Jewish Summer Camp For Young Entrepreneurs

This summer, the first cohort of young campers will attend a beautiful camp in Boulder to start their journey as entrepreneurs.

Camp Inc. seeks to provide 7th through 12th graders with a unique Jewish summer camp experience that will spur creativity and invention through entrepreneurship. The ultimate goal of this camp for budding business leaders is to promote confidence, independence, leadership and philanthropy, all the while encouraging Jewish values in a dynamic Jewish summer camp community.

More than an MBA program for teens, Camp Inc. promises to teach practical entrepreneurship and real life start up experiences.
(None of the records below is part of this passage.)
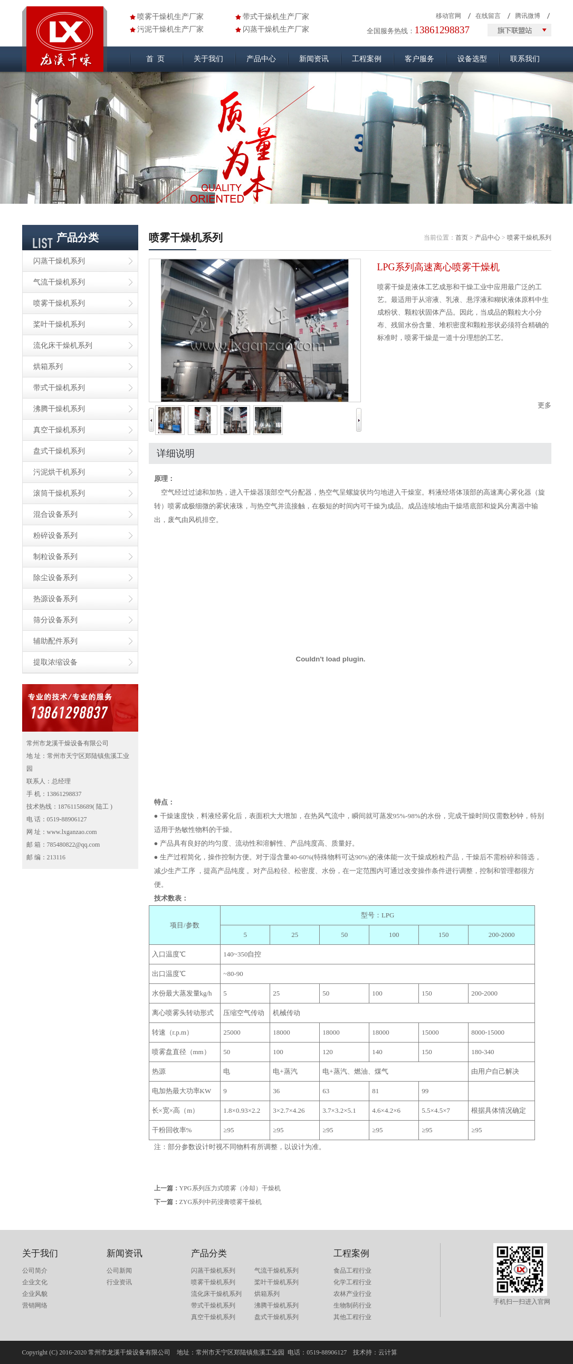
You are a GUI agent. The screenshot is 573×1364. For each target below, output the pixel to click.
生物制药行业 (352, 1305)
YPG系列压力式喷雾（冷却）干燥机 (230, 1188)
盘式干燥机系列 (59, 451)
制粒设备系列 (55, 557)
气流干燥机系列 (59, 282)
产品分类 (209, 1253)
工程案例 (366, 59)
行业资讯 (119, 1282)
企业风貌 (34, 1293)
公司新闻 (119, 1270)
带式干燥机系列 (59, 388)
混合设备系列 (55, 514)
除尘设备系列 (55, 578)
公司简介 (34, 1270)
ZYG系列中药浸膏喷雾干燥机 (220, 1202)
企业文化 (34, 1282)
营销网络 (34, 1305)
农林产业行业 (352, 1293)
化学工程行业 (352, 1282)
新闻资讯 (314, 59)
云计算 (387, 1352)
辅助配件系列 (55, 641)
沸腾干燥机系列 (59, 409)
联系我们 (525, 59)
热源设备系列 (55, 599)
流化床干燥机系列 (62, 345)
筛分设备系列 (55, 620)
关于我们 (208, 59)
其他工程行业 (352, 1317)
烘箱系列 (48, 367)
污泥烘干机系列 (59, 472)
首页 (461, 237)
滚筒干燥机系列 (59, 493)
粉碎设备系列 (55, 535)
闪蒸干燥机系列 (59, 261)
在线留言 (488, 16)
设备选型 (472, 59)
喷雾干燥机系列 (59, 303)
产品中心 (261, 59)
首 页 (155, 59)
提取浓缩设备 (55, 662)
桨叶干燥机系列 (59, 324)
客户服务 (419, 59)
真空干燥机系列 (59, 430)
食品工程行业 (352, 1270)
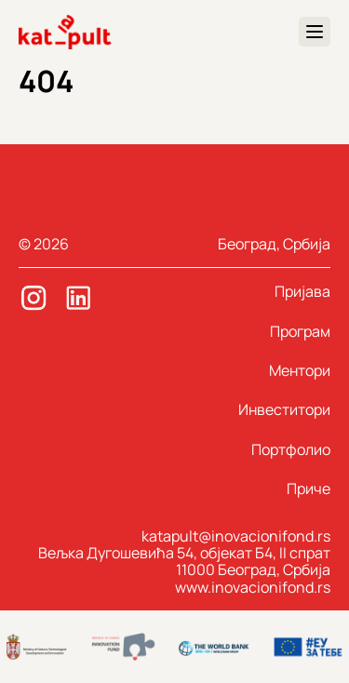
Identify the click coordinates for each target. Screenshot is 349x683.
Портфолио (290, 449)
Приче (308, 488)
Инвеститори (284, 409)
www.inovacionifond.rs (252, 587)
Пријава (302, 291)
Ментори (299, 370)
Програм (300, 331)
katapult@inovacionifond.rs (235, 536)
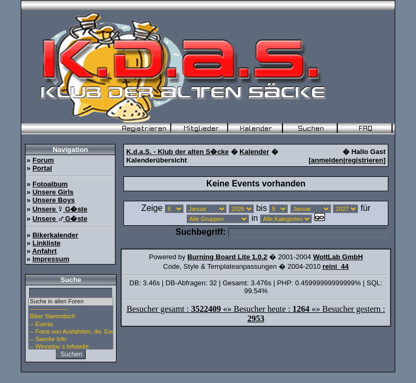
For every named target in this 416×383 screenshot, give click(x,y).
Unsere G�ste (59, 209)
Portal (42, 168)
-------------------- (71, 309)
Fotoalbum (50, 184)
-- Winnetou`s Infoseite (71, 347)
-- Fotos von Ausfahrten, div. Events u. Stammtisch (71, 332)
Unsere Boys (53, 200)
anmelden (327, 160)
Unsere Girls (52, 192)
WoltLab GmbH (338, 257)
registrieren (364, 160)
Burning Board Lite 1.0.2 (227, 257)
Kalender (254, 152)
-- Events (71, 324)
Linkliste (46, 243)
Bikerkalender (55, 235)
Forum (43, 160)
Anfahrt (44, 251)
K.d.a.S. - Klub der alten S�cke (177, 152)
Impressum (50, 259)
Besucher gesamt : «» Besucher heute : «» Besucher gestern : (256, 313)
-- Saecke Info (71, 339)
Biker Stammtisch (71, 316)
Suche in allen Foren (71, 301)
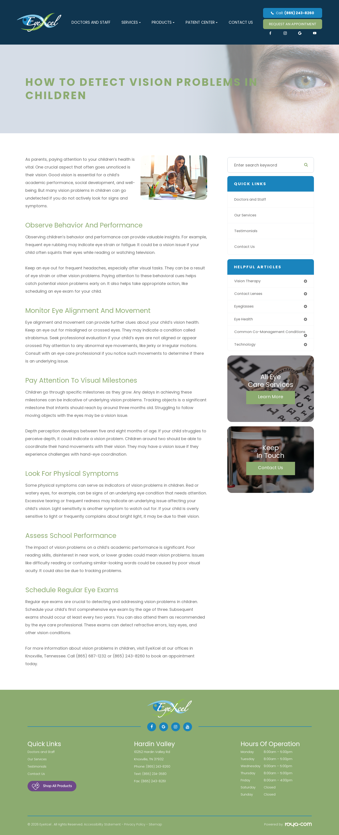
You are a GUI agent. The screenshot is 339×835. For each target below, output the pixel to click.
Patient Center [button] (202, 22)
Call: (292, 13)
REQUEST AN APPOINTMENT (292, 24)
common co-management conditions (261, 335)
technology (246, 350)
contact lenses (249, 294)
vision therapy (249, 281)
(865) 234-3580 (155, 773)
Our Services (246, 215)
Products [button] (163, 22)
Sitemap (155, 824)
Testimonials (247, 231)
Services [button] (131, 22)
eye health (244, 320)
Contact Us (241, 22)
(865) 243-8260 (159, 766)
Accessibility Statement (102, 824)
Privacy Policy (134, 824)
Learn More (270, 403)
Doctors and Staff (90, 22)
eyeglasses (245, 307)
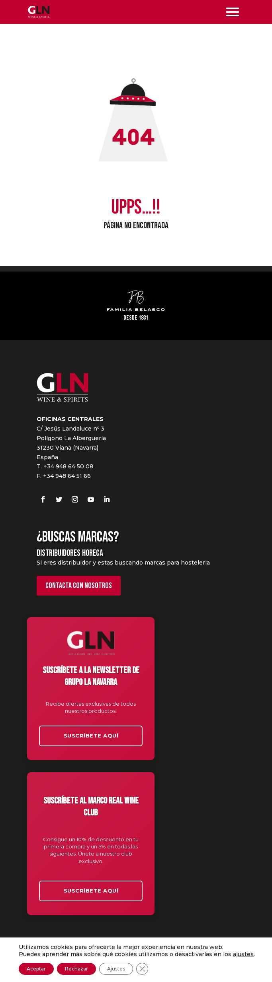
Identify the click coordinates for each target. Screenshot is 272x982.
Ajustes (116, 969)
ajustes (243, 954)
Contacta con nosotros (78, 585)
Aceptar (36, 969)
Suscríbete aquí (91, 735)
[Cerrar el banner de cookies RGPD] (142, 969)
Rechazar (76, 969)
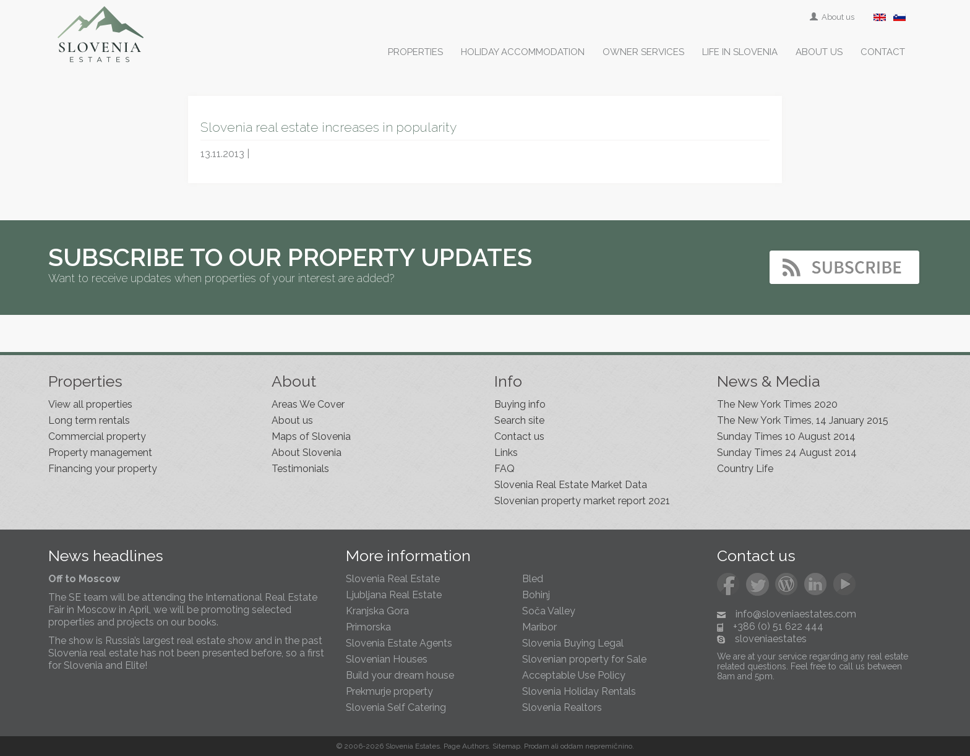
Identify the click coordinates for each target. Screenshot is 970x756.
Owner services (643, 52)
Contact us (519, 436)
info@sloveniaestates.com (796, 614)
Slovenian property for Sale (584, 659)
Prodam (536, 746)
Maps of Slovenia (311, 436)
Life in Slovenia (740, 52)
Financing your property (102, 469)
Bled (532, 579)
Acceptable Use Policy (573, 675)
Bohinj (536, 595)
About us (833, 17)
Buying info (520, 404)
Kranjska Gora (377, 611)
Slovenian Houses (386, 659)
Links (506, 452)
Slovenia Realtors (562, 707)
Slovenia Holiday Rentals (579, 691)
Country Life (745, 469)
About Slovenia (306, 452)
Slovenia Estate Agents (399, 643)
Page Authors (466, 746)
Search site (519, 420)
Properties (415, 52)
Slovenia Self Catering (396, 707)
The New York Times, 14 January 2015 (802, 420)
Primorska (368, 627)
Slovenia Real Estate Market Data (570, 485)
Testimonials (300, 469)
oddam (571, 746)
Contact (883, 52)
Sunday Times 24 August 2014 (787, 452)
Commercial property (97, 436)
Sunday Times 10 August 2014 (786, 436)
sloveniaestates (771, 639)
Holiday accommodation (523, 52)
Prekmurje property (389, 691)
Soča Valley (548, 611)
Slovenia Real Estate (393, 579)
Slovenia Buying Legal (573, 643)
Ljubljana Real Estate (394, 595)
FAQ (504, 469)
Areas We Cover (308, 404)
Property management (100, 452)
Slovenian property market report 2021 (582, 501)
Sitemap (506, 746)
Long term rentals (89, 420)
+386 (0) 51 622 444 (778, 626)
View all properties (90, 404)
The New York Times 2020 (777, 404)
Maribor (539, 627)
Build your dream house (400, 675)
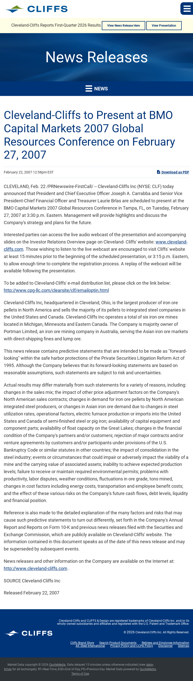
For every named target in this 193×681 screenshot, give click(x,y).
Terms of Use (80, 673)
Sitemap (183, 645)
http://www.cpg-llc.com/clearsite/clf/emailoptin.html (56, 290)
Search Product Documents (117, 642)
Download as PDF (172, 172)
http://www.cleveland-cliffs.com (35, 568)
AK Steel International (90, 645)
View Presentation (164, 25)
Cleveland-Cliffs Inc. (148, 632)
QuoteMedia (57, 664)
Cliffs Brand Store (82, 642)
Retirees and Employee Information (165, 642)
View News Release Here (123, 25)
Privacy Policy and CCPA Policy (131, 645)
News (96, 88)
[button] (186, 8)
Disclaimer (165, 645)
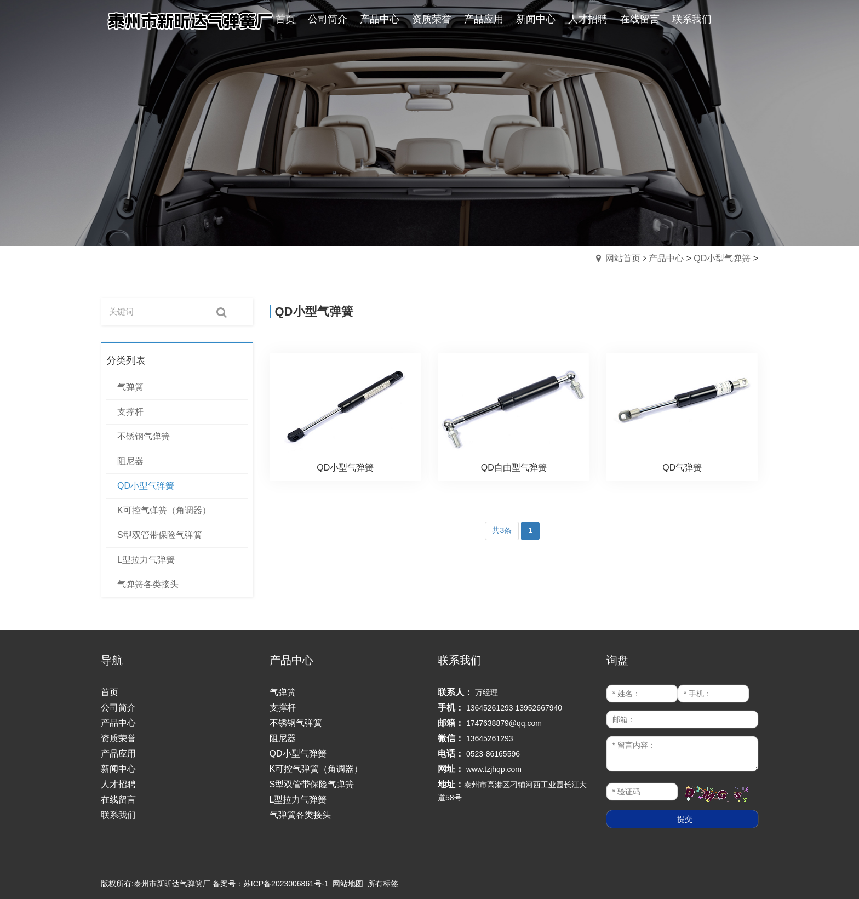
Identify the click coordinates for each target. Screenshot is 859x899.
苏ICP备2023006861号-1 (286, 883)
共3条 (502, 530)
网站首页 (622, 258)
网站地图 (348, 883)
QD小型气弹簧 (722, 258)
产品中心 (666, 258)
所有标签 (383, 883)
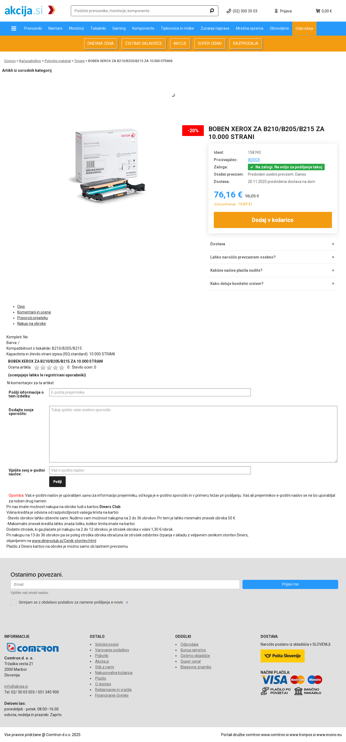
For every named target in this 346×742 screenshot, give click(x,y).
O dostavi (103, 684)
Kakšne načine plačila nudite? (236, 270)
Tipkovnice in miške (177, 28)
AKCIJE (180, 43)
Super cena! (191, 661)
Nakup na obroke (31, 323)
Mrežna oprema (249, 28)
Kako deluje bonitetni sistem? (237, 283)
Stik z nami (104, 667)
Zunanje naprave (215, 28)
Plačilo (100, 678)
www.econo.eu (329, 735)
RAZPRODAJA (245, 43)
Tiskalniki (98, 28)
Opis (21, 306)
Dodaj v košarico (273, 220)
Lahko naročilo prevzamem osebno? (243, 257)
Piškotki (101, 655)
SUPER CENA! (210, 43)
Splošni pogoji (107, 644)
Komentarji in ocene (34, 312)
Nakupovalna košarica (113, 672)
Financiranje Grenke (112, 695)
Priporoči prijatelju (32, 318)
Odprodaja (304, 28)
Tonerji (79, 61)
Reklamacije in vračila (113, 689)
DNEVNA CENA (101, 43)
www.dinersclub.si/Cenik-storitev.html (64, 541)
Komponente (143, 28)
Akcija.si (102, 661)
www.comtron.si (275, 735)
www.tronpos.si (303, 735)
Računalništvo (30, 61)
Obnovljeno (279, 28)
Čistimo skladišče (195, 655)
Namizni (55, 28)
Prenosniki (33, 28)
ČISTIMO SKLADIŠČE (143, 43)
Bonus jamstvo (193, 650)
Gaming (119, 28)
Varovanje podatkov (112, 650)
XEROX (254, 160)
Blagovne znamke (196, 667)
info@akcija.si (16, 686)
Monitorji (76, 28)
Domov (10, 61)
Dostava (217, 244)
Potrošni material (58, 61)
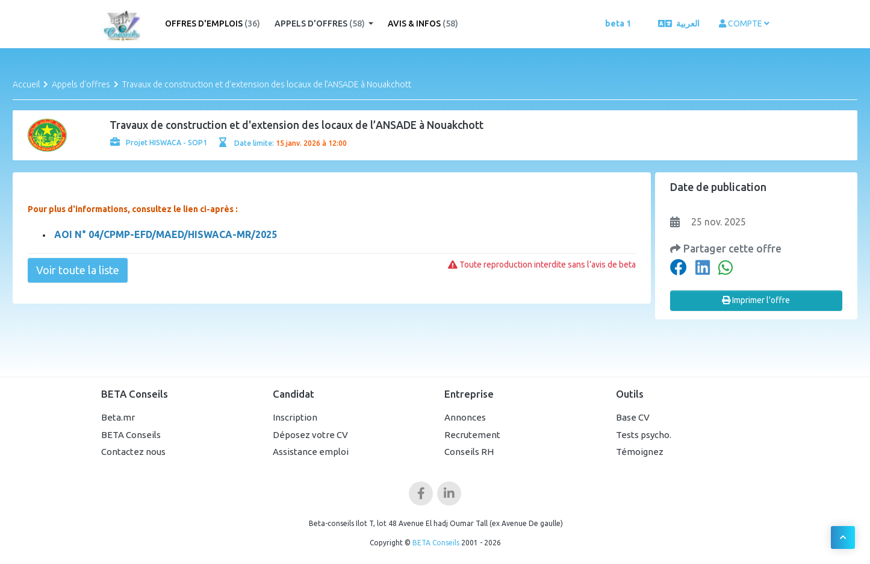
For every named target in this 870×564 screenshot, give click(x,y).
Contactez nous (133, 451)
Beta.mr (118, 417)
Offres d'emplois (212, 23)
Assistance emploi (311, 451)
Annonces (465, 417)
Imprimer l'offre (756, 300)
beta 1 (618, 23)
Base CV (633, 417)
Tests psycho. (643, 435)
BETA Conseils (131, 435)
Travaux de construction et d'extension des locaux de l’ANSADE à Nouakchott (266, 84)
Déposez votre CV (310, 435)
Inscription (295, 417)
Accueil (26, 84)
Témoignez (639, 451)
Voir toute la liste (77, 270)
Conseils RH (469, 451)
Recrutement (472, 435)
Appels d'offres (321, 23)
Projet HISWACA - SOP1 (158, 142)
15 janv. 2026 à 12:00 (311, 143)
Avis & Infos (423, 23)
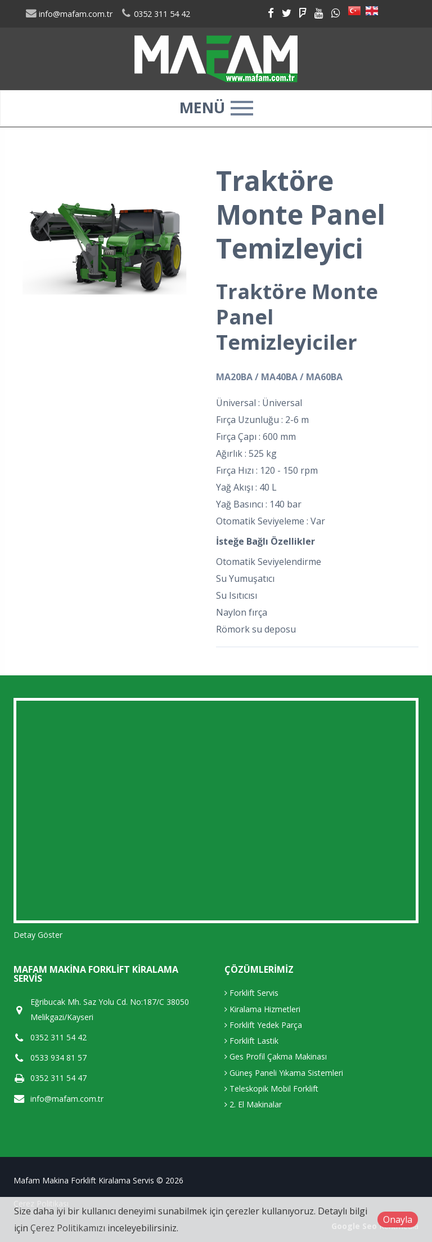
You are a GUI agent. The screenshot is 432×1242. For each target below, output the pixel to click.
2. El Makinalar (253, 1104)
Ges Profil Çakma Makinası (275, 1056)
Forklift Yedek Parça (263, 1025)
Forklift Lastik (251, 1040)
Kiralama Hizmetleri (262, 1009)
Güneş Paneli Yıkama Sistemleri (283, 1072)
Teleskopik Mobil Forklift (271, 1088)
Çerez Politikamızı (67, 1228)
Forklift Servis (251, 992)
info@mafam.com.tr (68, 13)
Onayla (397, 1219)
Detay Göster (38, 934)
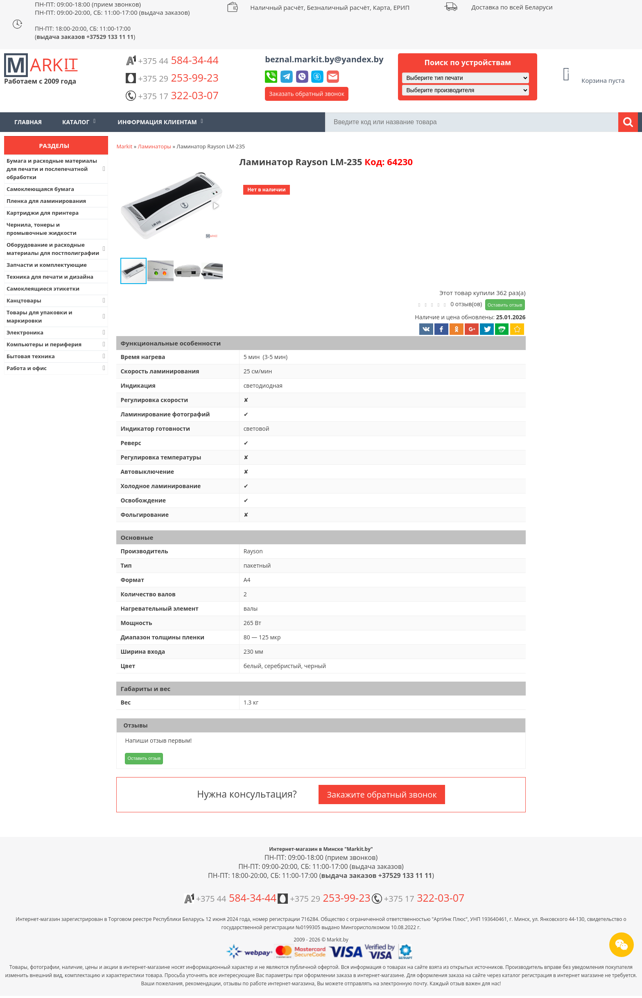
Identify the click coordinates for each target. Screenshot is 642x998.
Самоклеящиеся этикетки (43, 288)
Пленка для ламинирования (46, 201)
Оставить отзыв (505, 305)
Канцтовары (57, 300)
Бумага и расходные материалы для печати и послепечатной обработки (57, 169)
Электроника (57, 332)
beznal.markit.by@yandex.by (324, 59)
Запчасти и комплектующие (47, 264)
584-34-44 (172, 60)
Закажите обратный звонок (381, 794)
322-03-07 (172, 95)
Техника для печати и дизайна (50, 276)
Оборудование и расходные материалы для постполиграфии (57, 249)
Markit (124, 146)
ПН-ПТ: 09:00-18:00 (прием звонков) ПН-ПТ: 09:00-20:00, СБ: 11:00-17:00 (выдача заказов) (112, 8)
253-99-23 (172, 77)
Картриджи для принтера (43, 212)
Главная (28, 122)
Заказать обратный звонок (306, 94)
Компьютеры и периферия (57, 344)
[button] (171, 206)
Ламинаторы (155, 146)
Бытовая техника (57, 356)
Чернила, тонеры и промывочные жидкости (42, 228)
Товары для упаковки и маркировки (57, 316)
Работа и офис (57, 368)
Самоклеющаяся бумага (40, 189)
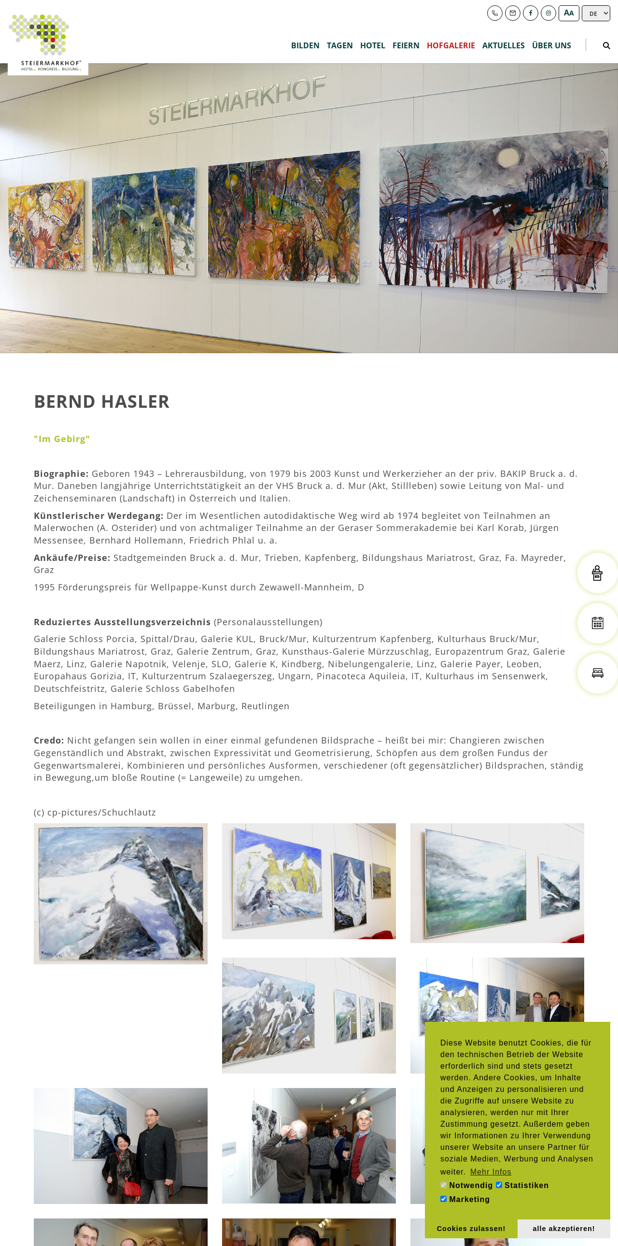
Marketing (465, 1199)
Camp Inc - Jewish Camp Entrepreurship

Josh Pierce, the chief camp officer, has a strong background in both Jewish camp and business leadership. After selling his event production company in 2011, Pierce, 35, teamed up with the Boulder Jewish Community Center where his friend Jonathan Lev serves as the executive director. Together with Camp Inc.’s Chief Operating Officer Daniel Baer, the three men have traveled the country recruiting campers, as well as startup veterans to serve as mentors and teachers for their inaugural summer: “Not only have I been doing something entrepreneurial by starting an overnight camp from scratch, I will also be able to teach teens how to start their own businesses.”

The camp is looking for current Jewish 6th-11th graders who are creative, inventive and show problem-solving ability. “Essentially, we’re looking for tinkerers,” Pierce explains. “Our camp will appeal to those teens who are constantly asking themselves how they can perform tasks more efficiently.”

The idea is that Camp Inc. will model what life should be like for a young person running a startup venture. “We’re on a residential camp property with an archery range, sports fields, high ropes elements, hiking and biking,” says Pierce. “Just like a real-life entrepreneur who needs breaks and a release from working on their company, campers at Camp Inc. will have plenty of time to enjoy our property’s recreational activities.”

Startup teams will be formed at camp with guest entrepreneurs who will visit each day to work with the campers and help these teams. Each week will culminate in a pitch day resembling the format of the “Shark Tank” reality television show. Entrepreneurs, angel investors and venture capitalists from Boulder and Denver will be on hand to field pitches from the campers. There are two pitch days in each session – the first will allow the campers to validate their idea and receive feedback from real-life entrepreneurs and investors, while on the second pitch day they can win prizes or seed money for their startup. Campers’ startups can be a service or a product and can even be a nonprofit organization.

Three days of the week the campers spend their days on camp property with a healthy mix of recreational activities, cabin time and startup planning time. Two days a week they will board buses to go on experiential tours to local companies in the Boulder area where they will meet with entrepreneurs or survey individuals and receive feedback about their products.

Then there will be a full Shabbat experience in which they leave the specialty behind and celebrate the value of community and family. The camp leadership sees this as an opportunity to unplug and teach work-life balance in an entrepreneur’s life. In fact, as Lev explains, “The Boulder JCC and Camp Inc. recently joined the National Day of Unplugging through Reboot.”

The camp’s business specialist, Abby Schneider, has a doctorate in marketing research at the University of Colorado at Boulder and teaches university level business courses. The bunk counselor, Carolyn Shillinglaw, is a social entrepreneurship major at Tulane University with a Jewish camping background from the Reform movement’s URJ camps.

While the camp is located in Boulder and plans to draw heavily from the local Denver and Boulder Jewish communities, campers are already registered from Florida, New York, New Jersey, Texas, Michigan, California, Illinois and Arizona.

“We’re looking to create to the next generation of entrepreneurs that are connected to Jewish life,” Lev said. “Who knows, we might just discover the next Steve Jobs or Mark Zuckerberg this summer.”